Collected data
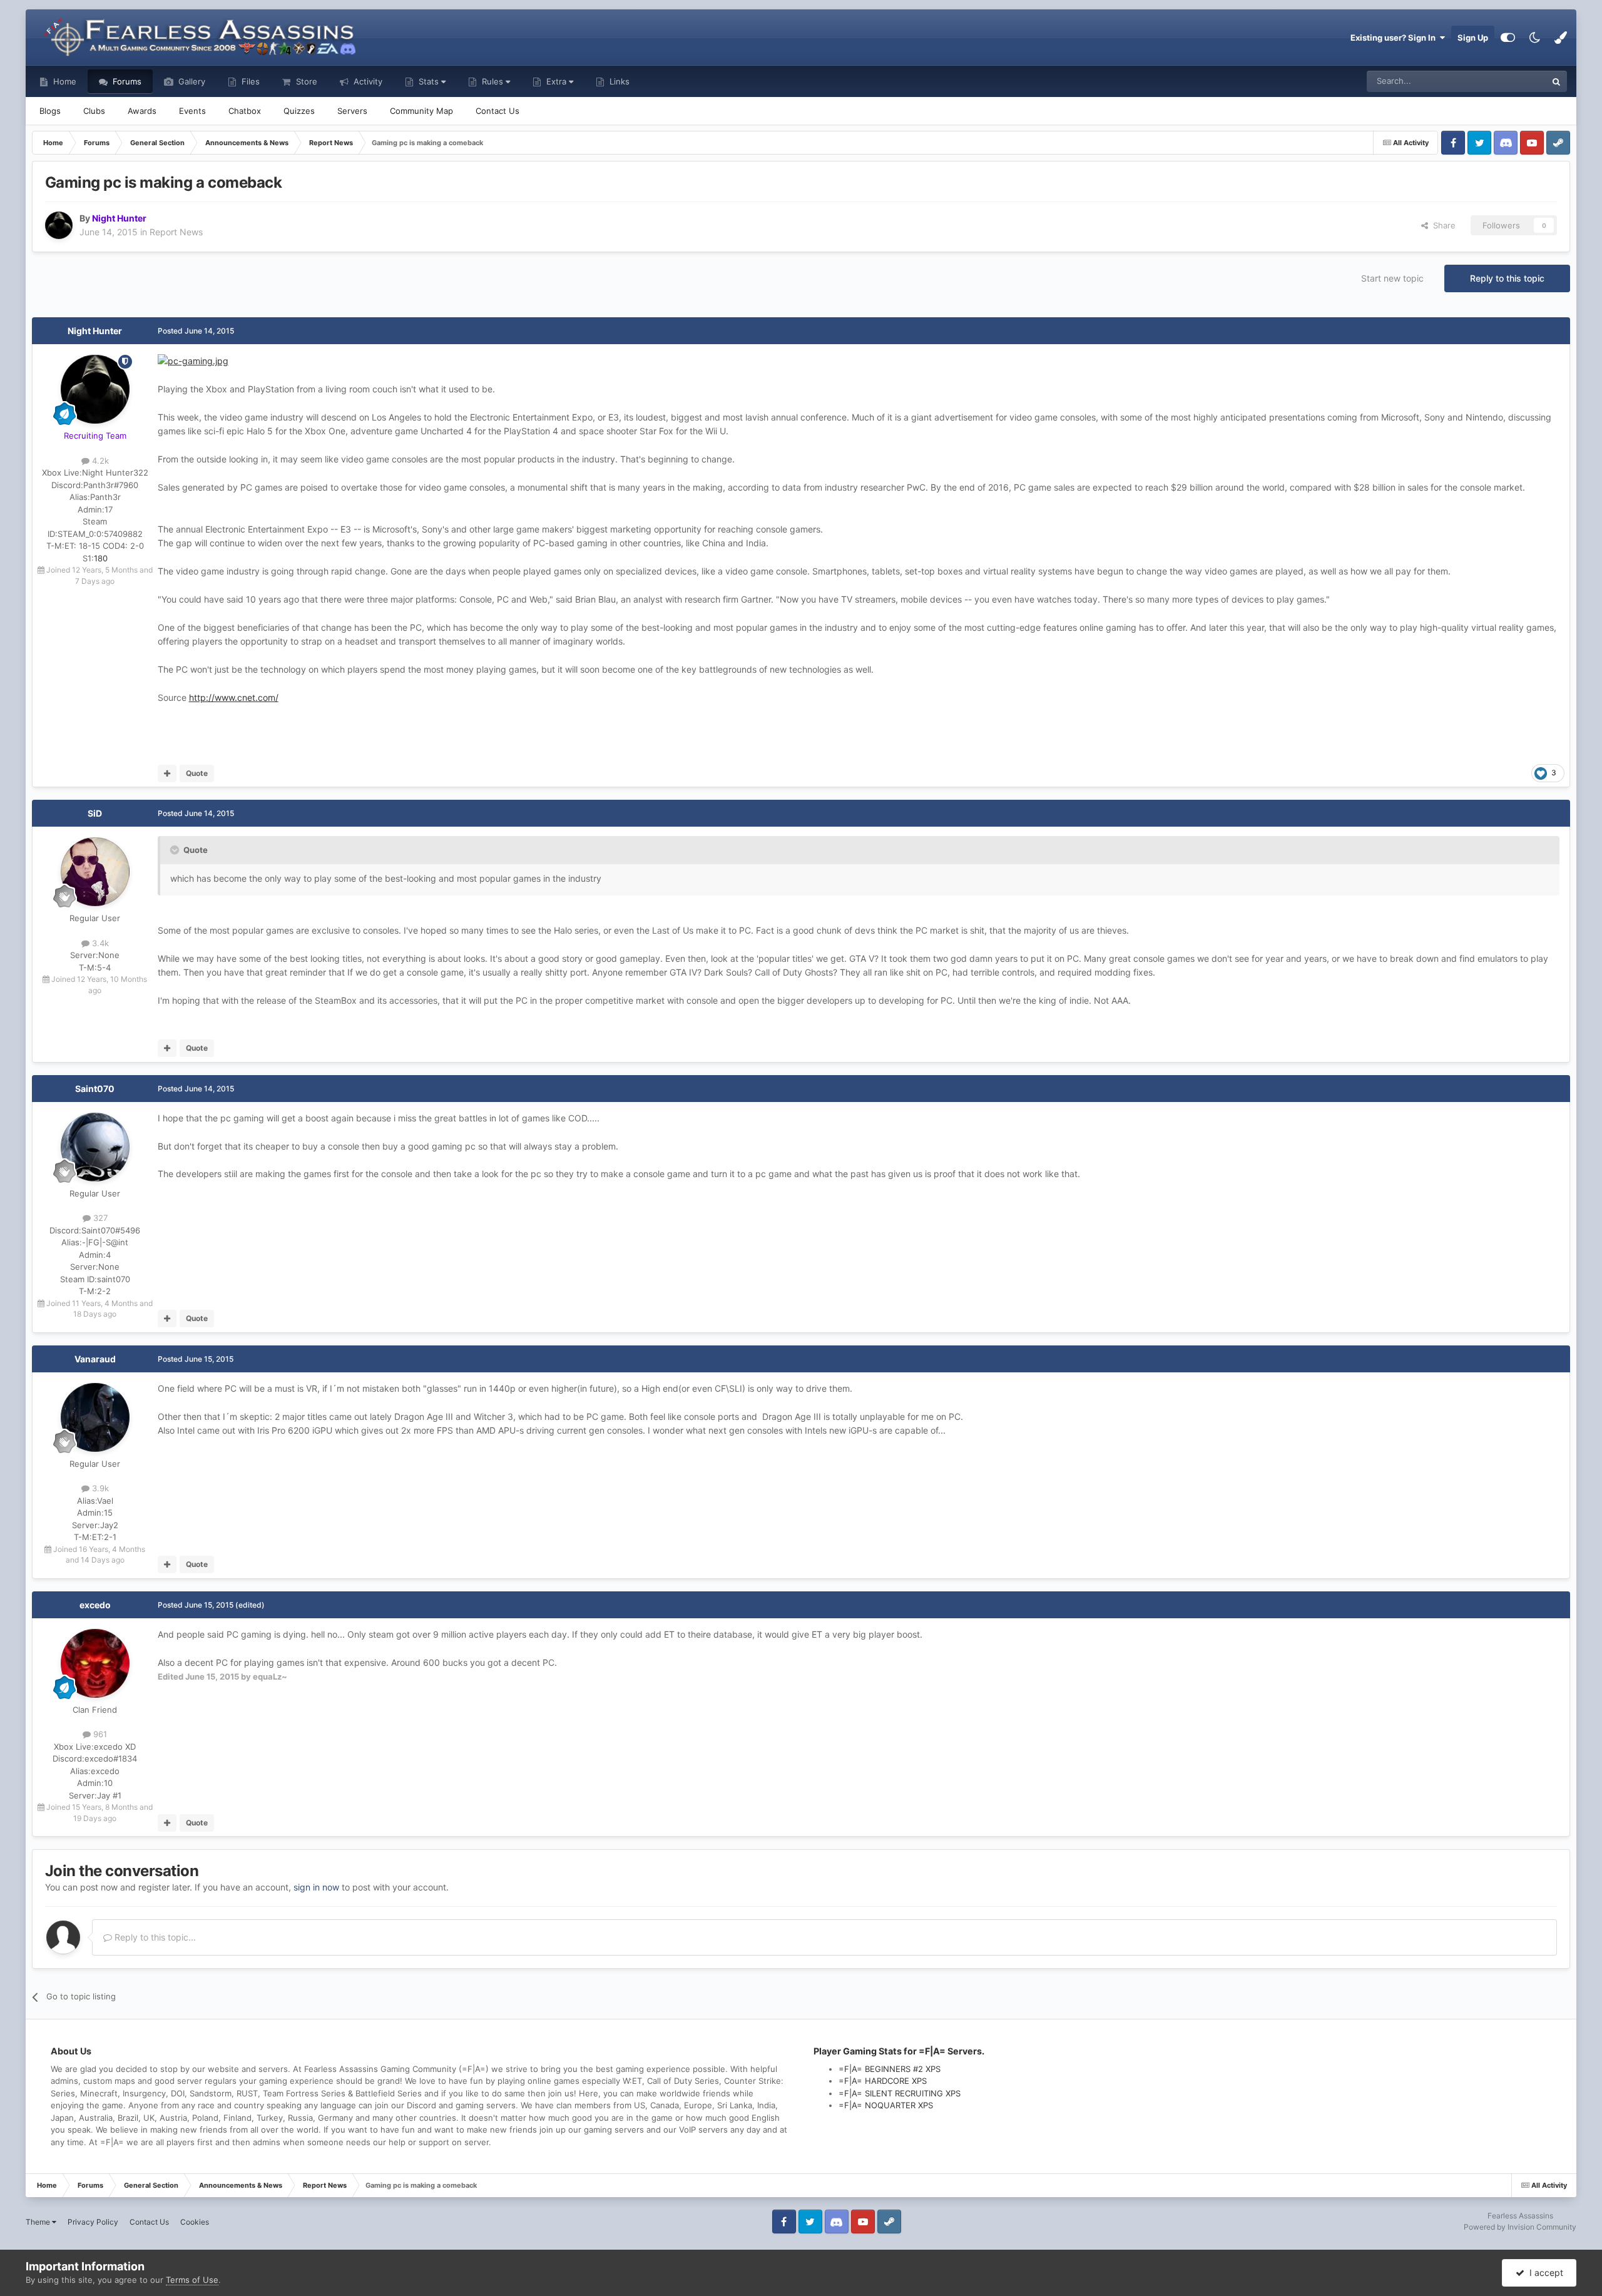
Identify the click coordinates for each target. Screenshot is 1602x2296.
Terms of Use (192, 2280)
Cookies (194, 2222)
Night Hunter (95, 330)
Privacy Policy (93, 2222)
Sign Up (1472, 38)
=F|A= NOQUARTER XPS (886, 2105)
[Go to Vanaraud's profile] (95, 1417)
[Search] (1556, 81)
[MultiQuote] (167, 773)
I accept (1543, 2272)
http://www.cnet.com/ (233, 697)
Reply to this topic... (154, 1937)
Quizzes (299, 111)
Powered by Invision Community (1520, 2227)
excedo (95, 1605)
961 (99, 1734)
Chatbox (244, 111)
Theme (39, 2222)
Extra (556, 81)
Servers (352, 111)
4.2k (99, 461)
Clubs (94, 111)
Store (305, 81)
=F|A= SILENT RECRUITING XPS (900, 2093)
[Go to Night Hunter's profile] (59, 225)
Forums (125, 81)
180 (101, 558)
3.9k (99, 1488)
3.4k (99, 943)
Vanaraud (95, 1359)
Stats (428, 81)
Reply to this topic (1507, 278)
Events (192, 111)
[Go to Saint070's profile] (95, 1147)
--
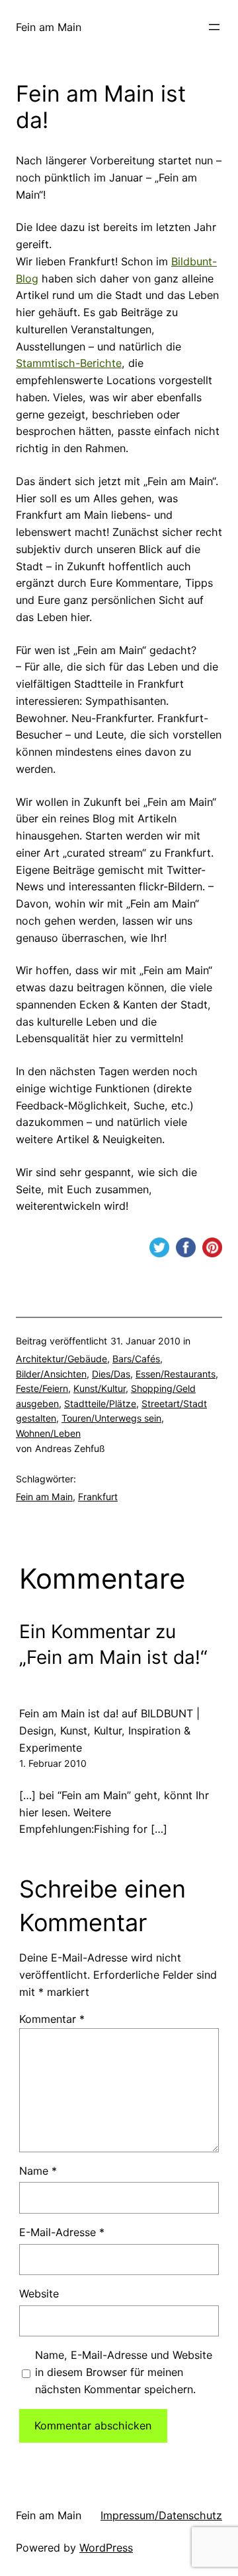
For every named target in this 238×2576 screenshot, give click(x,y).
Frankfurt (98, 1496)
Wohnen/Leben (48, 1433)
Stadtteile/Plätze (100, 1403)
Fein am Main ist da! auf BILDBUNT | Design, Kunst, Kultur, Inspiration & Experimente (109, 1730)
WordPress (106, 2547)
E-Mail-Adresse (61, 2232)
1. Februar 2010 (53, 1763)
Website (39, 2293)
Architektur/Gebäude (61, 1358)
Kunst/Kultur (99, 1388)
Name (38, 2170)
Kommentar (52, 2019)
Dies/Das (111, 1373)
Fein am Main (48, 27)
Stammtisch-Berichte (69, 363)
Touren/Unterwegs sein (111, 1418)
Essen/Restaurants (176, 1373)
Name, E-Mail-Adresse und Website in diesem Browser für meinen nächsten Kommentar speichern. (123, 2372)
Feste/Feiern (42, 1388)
--
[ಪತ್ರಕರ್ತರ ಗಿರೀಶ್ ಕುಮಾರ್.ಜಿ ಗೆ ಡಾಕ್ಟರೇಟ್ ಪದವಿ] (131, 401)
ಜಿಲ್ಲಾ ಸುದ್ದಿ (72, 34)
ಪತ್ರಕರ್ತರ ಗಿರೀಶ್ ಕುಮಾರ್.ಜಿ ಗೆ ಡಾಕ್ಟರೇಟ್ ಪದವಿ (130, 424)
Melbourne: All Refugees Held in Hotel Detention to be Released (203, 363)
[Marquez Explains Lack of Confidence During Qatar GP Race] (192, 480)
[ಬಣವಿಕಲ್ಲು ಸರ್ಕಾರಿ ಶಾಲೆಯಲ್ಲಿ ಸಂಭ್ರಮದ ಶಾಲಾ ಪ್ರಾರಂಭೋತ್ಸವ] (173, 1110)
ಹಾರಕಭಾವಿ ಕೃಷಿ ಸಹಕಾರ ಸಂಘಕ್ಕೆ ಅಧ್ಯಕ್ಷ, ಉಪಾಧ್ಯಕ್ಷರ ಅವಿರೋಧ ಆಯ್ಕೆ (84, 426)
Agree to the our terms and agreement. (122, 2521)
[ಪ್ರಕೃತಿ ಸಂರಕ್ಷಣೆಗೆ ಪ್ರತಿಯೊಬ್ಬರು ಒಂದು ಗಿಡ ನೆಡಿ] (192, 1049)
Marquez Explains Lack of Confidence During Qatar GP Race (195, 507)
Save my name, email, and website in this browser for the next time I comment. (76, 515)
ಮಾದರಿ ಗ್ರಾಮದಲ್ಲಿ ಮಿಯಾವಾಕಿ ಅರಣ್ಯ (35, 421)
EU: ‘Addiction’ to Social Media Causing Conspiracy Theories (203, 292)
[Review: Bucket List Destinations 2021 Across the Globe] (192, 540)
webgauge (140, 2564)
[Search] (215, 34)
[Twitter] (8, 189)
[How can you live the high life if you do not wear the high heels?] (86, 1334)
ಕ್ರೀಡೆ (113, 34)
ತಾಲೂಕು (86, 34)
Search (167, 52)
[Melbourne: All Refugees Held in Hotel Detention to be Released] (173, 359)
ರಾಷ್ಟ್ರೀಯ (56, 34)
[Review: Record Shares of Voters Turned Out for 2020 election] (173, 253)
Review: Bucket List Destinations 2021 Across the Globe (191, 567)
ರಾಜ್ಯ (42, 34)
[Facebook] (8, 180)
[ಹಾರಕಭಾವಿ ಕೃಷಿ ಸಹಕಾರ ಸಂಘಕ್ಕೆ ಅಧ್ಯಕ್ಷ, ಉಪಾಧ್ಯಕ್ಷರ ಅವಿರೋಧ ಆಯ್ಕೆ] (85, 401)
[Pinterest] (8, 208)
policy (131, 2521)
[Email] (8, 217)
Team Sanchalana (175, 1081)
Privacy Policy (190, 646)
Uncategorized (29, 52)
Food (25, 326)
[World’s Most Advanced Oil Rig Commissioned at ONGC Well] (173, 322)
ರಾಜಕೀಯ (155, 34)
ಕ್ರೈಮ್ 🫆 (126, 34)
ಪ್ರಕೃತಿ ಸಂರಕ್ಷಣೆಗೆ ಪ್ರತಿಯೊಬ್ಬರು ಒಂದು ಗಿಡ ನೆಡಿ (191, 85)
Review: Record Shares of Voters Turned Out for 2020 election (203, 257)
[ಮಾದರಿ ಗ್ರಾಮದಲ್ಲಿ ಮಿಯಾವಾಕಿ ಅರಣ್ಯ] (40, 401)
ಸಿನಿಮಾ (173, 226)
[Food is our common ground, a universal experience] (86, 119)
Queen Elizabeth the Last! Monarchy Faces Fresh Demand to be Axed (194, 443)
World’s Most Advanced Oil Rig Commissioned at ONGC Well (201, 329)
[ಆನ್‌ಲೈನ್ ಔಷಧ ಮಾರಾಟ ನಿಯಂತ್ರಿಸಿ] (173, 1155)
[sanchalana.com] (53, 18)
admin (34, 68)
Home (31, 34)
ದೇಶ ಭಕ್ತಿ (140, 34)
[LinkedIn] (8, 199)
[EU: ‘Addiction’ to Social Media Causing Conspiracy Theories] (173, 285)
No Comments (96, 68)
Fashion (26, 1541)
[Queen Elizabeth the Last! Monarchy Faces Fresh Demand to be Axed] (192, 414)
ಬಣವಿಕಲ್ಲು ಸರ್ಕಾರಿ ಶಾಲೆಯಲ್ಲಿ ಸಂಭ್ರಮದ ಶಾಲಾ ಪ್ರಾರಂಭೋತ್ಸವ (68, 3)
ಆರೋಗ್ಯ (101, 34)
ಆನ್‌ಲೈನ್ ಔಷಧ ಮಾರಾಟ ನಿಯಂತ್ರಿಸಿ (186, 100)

▶ [Problem details]:
From the records above, print only the lines between the one holding "[ಪ್ರಕೃತಿ ಸಂರಕ್ಷಣೆಗೆ ಪ್ರತಿಯೊಬ್ಬರು" and the one holding "Search (167, 52)", inclusive, exactly as they stand.

▶ [Task solution]:
[ಪ್ರಕೃತಿ ಸಂರಕ್ಷಣೆಗೆ ಪ್ರತಿಯೊಬ್ಬರು ಒಂದು ಗಿಡ ನೆಡಿ] (192, 1049)
Marquez Explains Lack of Confidence During Qatar GP Race (195, 507)
Save my name, email, and website in this browser for the next time I comment. (76, 515)
ಮಾದರಿ ಗ್ರಾಮದಲ್ಲಿ ಮಿಯಾವಾಕಿ ಅರಣ್ಯ (35, 421)
EU: ‘Addiction’ to Social Media Causing Conspiracy Theories (203, 292)
[Review: Bucket List Destinations 2021 Across the Globe] (192, 540)
webgauge (140, 2564)
[Search] (215, 34)
[Twitter] (8, 189)
[How can you live the high life if you do not wear the high heels?] (86, 1334)
ಕ್ರೀಡೆ (113, 34)
ತಾಲೂಕು (86, 34)
Search (167, 52)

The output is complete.